Kitabın ana karakteri Karou. Karou 17 yaşında, fazlasıyla tuhaf bir kız. Tuhaf derken, kafasından doğal olarak çıkan koyu lacivert saçları, kendini bildi bileli iki avucunda da var olan  ama yaptırdığını hiç hatırlamadığı Hamsa dövmeleri, sürekli çizim defterine çizdiği arkadaşlarının Karou'nun hayal gücünün birer ürünü sandıkları fakat aslında son derece gerçek olup Karou'nun tanıdığı tek ailesi olan mitolojik yaratıklar, her doğum gününde ona hediye edilen yeni diller kadar tuhaf. 

Karou kendini bildi bileli böyle olduğu için, bu şeyler ona tuhaf gelmiyor ve tüm bu tuhaflığıyla bizim normal dünyamıza ayak uydurmayı da başarmış. Ama şöyle bir şey var ki; bir çok tuhaflığının sebebini de tam olarak bilmiyor. Örneğin, ailesi olarak bildiği yarı insan yarı hayvan görünümlü mitolojik yaratıkların -Brimstone, İssa, Twiga, Yasri ve Kishmish- "Kimera" denilen bizim dünyamızdan olmayan yaratıklar olduğunu biliyor; fakat onların dünyasının nerede olduğunu ya da oraya nasıl gidildiğini, onların türünden başka yaratıkların olup olmadığını, kendisinin nasıl olupta çocukluktan beri onların yanında büyüdüğünü, ailesinin kim olduğunu ya da onu neden bıraktıklarını, Brimstone'un neden senelerdir boynunda kolye olarak taktığı lades kemiğine asla ama asla dokunmasına izin vermediğini ya da neden dükkanın arkasındaki kapıyı açmasının kesinlikle yasak olduğunu bilmiyor. Ne zaman ufacık bir cevap almak umuduyla sorsa, aldığı tek şey Brimstone'un huysuzlaştığını belirten homurdanmaları oluyor.
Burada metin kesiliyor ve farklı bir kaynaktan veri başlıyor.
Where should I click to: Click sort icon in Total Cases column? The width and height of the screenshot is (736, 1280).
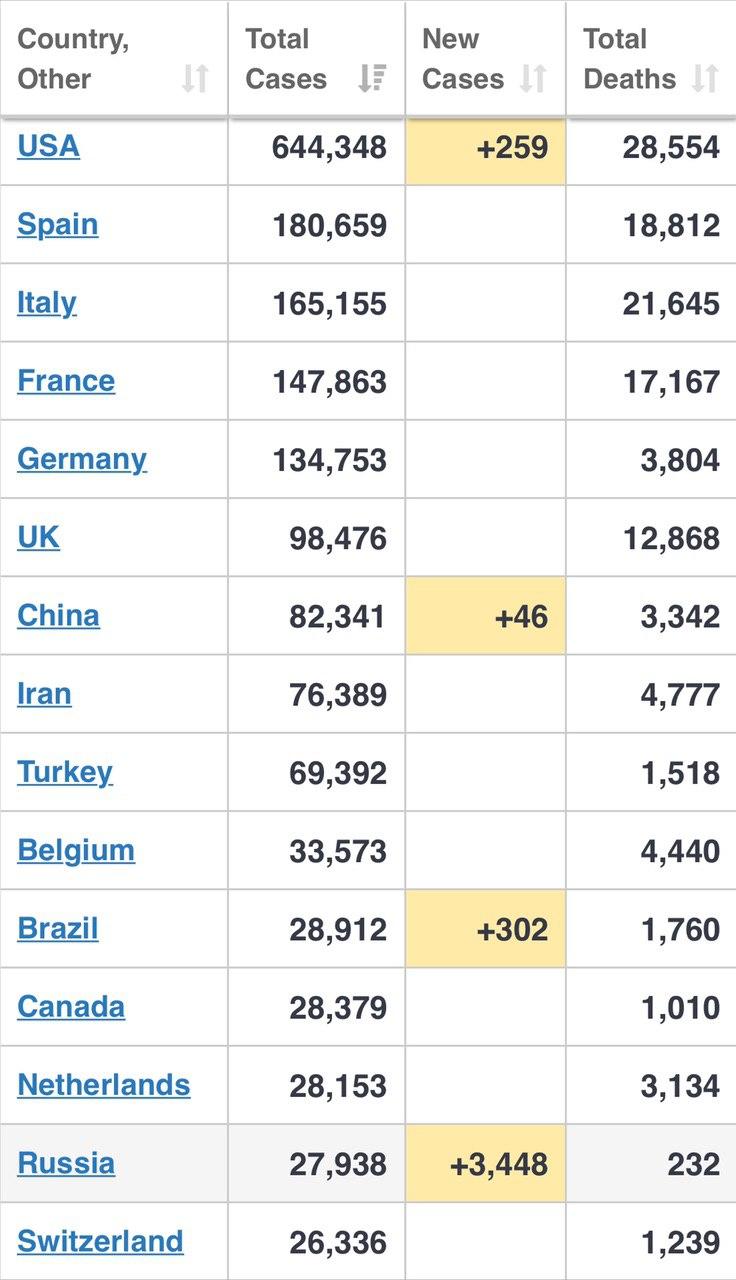click(372, 79)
Karou'nun bilmediği diğer bir şey ise, neden Brimstone'un sürekli insan-hayvan farkı gözetmeden diş topladığı. Evet, yanlış duymadınız, Brimstone sanki yaratılış amacı buymuş gibi durmaksızın diş topluyor, Karou'yu da diş satıcılarından dişleri toplaması için sürekli oraya buraya gönderiyor. 

Karou bir gün yine Brimstone'un ayak işleri için koşuştururken, bir Melek'in -yani Akiva'nın- saldırısına uğruyor. Melek tam Karou'ya kılıcını saplamak üzereyken, birden sanki son anda fikrini değiştirmiş gibi kılıcını indirip onu öldürmekten vazgeçiyor.
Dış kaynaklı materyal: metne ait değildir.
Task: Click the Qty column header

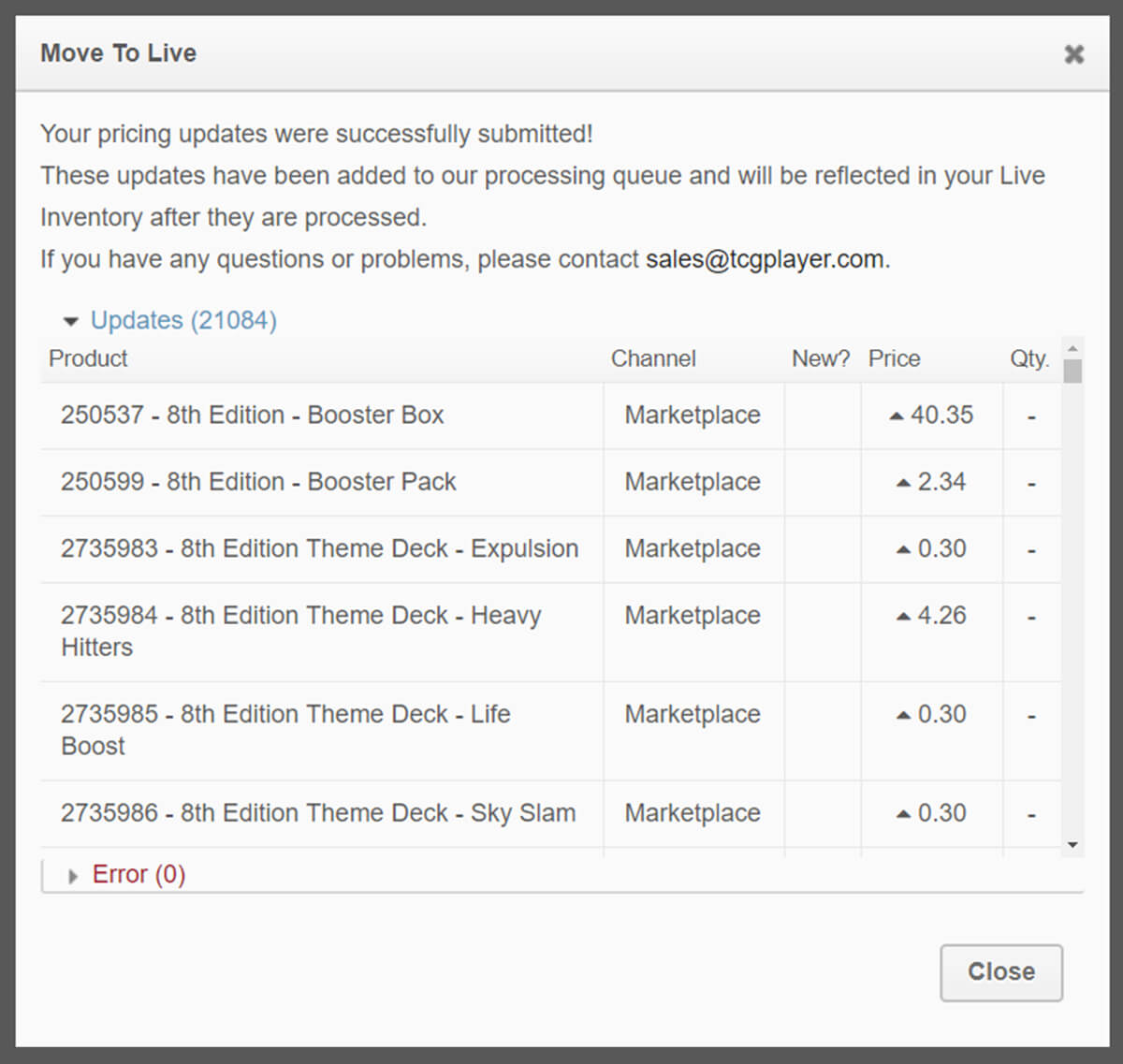Action: (x=1029, y=358)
Akiva hayatı boyunca, Melek'lerin Kimera'larla olan bitmek bilmeyen savaşında Kimera'ları avlamak için yetiştirilmiş bir Melek. Melek dediğime bakmayın, sadece ismi melek; yoksa bu kitaptaki hiçbir Melek öyle sütten çıkmış ak kaşık değil. Ama Akiva'yı diğer Melek'lerden ayıran bazı şeyler var. Şuan size anlatamayacağım geçmişinde yaşadığı şeyler... 

Zaten kitap, Akiva'nın bu geçmişinde yaşadığı şeyler yüzünden ikiye ayrılıyor; ilk kısım günümüzde geçerken, ikinci kısımda daha çok geçmişi okuyoruz. Ve kitabın ilk sayfalarında sizi kitaba bağlayan gizem, bu geçmişte yaşanan olayları okuyana kadar da peşinizi bırakmıyor. Siz tam "Hah, gizem bitti işte," derken, yazar bir U dönüşü yapıp kitabı oracıkta bitiriveriyor ve siz kendinizi boş boş duvara bakarken ve "Ben neden Kimera'ların ve Melek'lerin dünyasında yaşamıyorum ki?" diye kederlenirken buluveriyorsunuz. 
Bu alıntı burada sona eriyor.